(TASK STATEMENT)
Starting with the line that contains "Collapse the ERROR log entry triangle", copy out each line through the end of the entries below, exactly as written, and nothing else.

(EXTRACTED MATERIAL)
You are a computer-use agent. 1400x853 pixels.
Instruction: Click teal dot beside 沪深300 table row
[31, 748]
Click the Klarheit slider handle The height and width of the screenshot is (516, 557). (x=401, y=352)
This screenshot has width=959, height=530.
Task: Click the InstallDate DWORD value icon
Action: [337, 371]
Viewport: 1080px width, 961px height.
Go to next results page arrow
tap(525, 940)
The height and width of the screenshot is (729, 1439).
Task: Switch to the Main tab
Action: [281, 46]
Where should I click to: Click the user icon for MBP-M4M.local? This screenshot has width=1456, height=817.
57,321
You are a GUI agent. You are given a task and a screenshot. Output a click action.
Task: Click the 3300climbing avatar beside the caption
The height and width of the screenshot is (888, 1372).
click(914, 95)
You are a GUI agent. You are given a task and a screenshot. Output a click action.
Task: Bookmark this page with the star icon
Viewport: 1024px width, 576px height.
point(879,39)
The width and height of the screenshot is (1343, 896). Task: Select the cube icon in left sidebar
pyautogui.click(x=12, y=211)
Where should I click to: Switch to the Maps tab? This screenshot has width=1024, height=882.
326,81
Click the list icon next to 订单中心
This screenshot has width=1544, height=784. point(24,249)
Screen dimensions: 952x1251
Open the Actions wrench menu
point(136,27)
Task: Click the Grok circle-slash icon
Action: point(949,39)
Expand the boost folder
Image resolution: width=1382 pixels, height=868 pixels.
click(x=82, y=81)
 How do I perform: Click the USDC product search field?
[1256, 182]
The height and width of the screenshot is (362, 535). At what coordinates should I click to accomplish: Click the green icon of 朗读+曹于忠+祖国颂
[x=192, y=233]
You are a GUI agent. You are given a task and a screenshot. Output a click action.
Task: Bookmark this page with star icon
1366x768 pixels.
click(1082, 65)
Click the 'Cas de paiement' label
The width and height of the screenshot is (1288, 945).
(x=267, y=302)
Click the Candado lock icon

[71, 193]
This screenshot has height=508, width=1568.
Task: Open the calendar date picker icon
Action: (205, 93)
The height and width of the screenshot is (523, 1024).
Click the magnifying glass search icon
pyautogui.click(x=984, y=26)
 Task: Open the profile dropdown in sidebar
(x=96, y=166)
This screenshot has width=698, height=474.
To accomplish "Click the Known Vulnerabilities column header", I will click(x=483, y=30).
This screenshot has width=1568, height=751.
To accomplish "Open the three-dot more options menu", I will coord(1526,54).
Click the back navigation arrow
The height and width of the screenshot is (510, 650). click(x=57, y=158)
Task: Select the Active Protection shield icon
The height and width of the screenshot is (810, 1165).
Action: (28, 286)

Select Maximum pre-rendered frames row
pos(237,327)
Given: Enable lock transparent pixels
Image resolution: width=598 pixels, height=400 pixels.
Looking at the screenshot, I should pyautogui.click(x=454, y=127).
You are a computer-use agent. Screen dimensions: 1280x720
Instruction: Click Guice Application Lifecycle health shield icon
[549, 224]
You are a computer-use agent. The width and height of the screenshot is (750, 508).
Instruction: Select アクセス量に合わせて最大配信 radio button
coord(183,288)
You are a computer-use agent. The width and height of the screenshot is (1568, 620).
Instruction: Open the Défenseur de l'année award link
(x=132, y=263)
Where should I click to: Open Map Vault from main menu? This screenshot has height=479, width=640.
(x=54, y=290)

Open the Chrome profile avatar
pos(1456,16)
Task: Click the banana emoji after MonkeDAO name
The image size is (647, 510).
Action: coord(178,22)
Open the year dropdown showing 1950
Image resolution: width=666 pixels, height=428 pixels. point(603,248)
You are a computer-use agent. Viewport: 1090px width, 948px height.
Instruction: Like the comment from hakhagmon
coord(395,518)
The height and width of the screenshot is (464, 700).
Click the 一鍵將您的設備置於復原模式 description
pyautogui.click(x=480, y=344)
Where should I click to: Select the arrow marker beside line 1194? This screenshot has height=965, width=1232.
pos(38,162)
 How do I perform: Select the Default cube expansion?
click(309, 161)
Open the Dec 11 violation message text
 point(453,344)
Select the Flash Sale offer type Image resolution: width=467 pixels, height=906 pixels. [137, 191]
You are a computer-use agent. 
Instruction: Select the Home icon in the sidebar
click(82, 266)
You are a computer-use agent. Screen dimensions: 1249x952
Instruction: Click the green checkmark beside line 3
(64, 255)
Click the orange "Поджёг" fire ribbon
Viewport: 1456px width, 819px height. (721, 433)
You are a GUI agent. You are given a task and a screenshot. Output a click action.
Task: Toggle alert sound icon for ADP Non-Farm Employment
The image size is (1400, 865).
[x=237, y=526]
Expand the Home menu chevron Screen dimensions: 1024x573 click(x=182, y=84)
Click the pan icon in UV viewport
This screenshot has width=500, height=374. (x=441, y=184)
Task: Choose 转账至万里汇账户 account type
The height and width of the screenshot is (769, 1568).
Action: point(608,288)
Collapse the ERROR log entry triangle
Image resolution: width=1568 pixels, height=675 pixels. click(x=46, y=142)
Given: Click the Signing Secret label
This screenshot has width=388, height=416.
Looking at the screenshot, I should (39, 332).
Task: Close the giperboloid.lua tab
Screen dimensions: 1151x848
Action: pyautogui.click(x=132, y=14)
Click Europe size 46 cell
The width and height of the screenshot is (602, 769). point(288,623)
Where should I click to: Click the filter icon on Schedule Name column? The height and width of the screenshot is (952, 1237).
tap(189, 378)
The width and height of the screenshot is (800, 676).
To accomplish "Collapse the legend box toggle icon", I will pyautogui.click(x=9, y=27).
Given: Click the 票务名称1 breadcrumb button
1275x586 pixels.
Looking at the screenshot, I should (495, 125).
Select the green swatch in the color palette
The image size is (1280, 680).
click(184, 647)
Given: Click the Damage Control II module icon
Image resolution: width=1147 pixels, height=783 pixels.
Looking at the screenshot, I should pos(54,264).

(OUTPUT OF THE EXERCISE)
Collapse the ERROR log entry triangle
Image resolution: width=1568 pixels, height=675 pixels. click(x=46, y=142)
Given: Click the Signing Secret label
This screenshot has width=388, height=416.
Looking at the screenshot, I should (39, 332).
Task: Close the giperboloid.lua tab
Screen dimensions: 1151x848
Action: pyautogui.click(x=132, y=14)
Click Europe size 46 cell
The width and height of the screenshot is (602, 769). point(288,623)
Where should I click to: Click the filter icon on Schedule Name column? The height and width of the screenshot is (952, 1237).
tap(189, 378)
The width and height of the screenshot is (800, 676).
To accomplish "Collapse the legend box toggle icon", I will pyautogui.click(x=9, y=27).
Given: Click the 票务名称1 breadcrumb button
1275x586 pixels.
Looking at the screenshot, I should (495, 125).
Select the green swatch in the color palette
The image size is (1280, 680).
click(184, 647)
Given: Click the Damage Control II module icon
Image resolution: width=1147 pixels, height=783 pixels.
Looking at the screenshot, I should pos(54,264).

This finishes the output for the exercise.